Thursday, March 25, 2010

It's been a while

I'm generally quite unhappy with my life. It's always the same. I'm not a huge fan of routines. So when everyday is pretty much the same this is what I get. I wish I had money to make some, even small, changes. Travel, redecorate.. something. I hate almost all our furniture. I hate the fact that this place is not cozy at all. Just a mixed collection of hand-me-down furniture and miss-matched rugs.
Sometimes I think my sour mood is caused by the lack of sugar in my diet. That I haven't had much candy for weeks. But that's just stupid. It's not like I'd have been sugar-free completely.
Then I wondered, that even though I'm really looking forward to being unemployed in June, perhaps I'm still stressing over it unconsciously. The worst thing that could happen is me having to do similar job still. That thought makes me almost panic. But then I also wonder am I ever going to get a proper job? I mean I'm terrible at writing job applications. Then all the jobs I'm after are also applied by at least 90 other people. 154 was the number on the last job. How am I supposed to be better than all of them? It's not possible. I don't have enough experience or special skills for that. I would need to think of a new profession. Something completely different, something less popular. Or I would have to come up with a brilliant business plan and start my own business. Unfortunately I don't have any ideas. Or skills.
Why do I think all my posts are this depressing? It might be that I only write when I'm feeling most down or because nothing fun or interesting never happens.
This month has been a terrible money spending month. First there were 2 massages, then the cats vet and special food and my dentist. Have another appointment with the dental hygienist next month. Should be lots cheaper. I have very good teeth. Something to be happy about.

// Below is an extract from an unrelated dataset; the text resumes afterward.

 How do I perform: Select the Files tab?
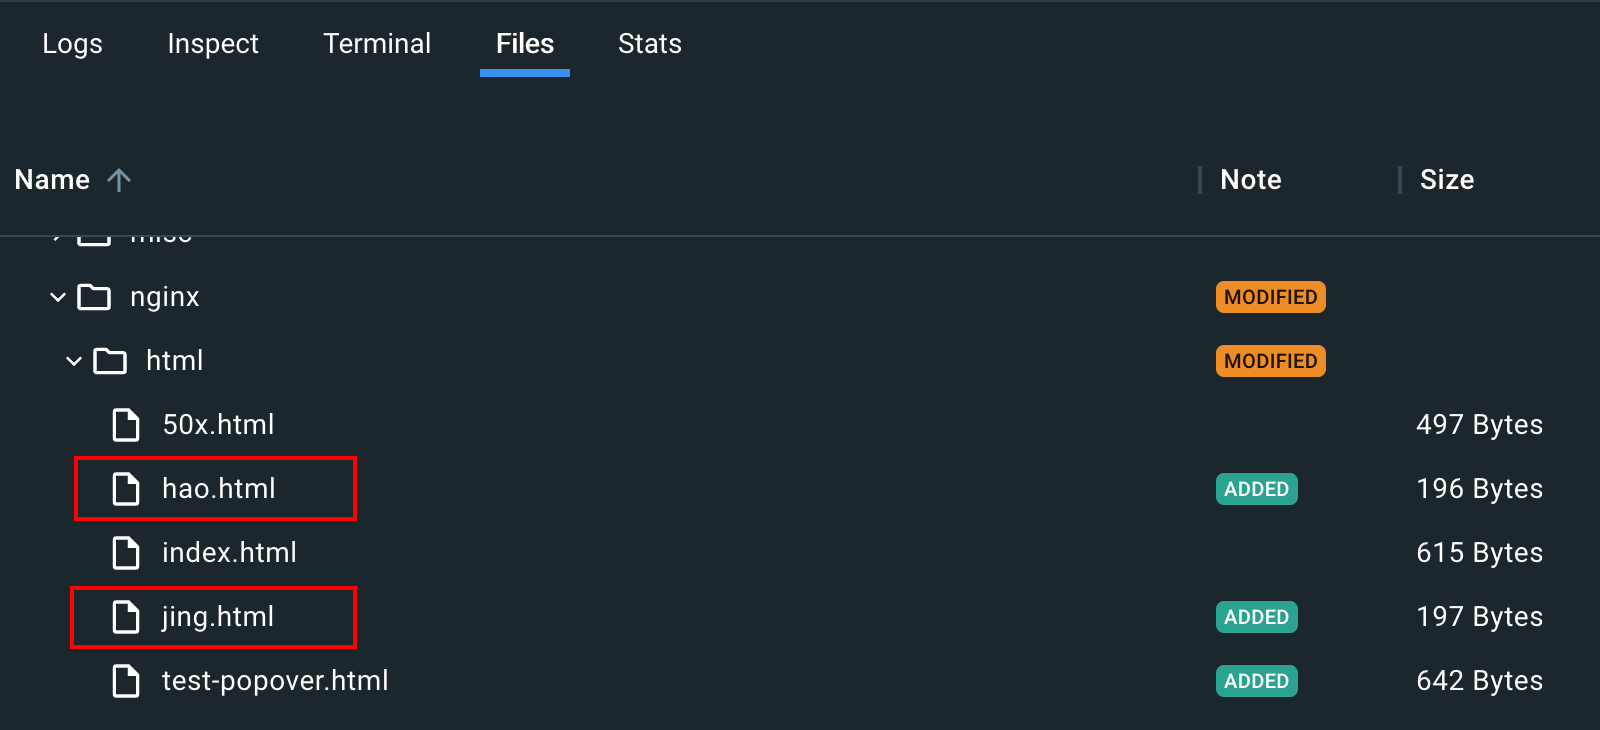(525, 44)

I'll add something fun to the end. I have three parties to look forward to. Or "parties". All with my work buddies. One theater night with dinner and more. One farewell party for the whole place before they move and they're even thinking of another sauna evening at Tarja's too at some point. So something fun coming up.
Also one of my hyacinths from christmas is still alive and well. Flowerless but strong looking. Although it's turning a bit purple, kind of waxy, so I'm not sure it's doing all that great. But still it looks fine.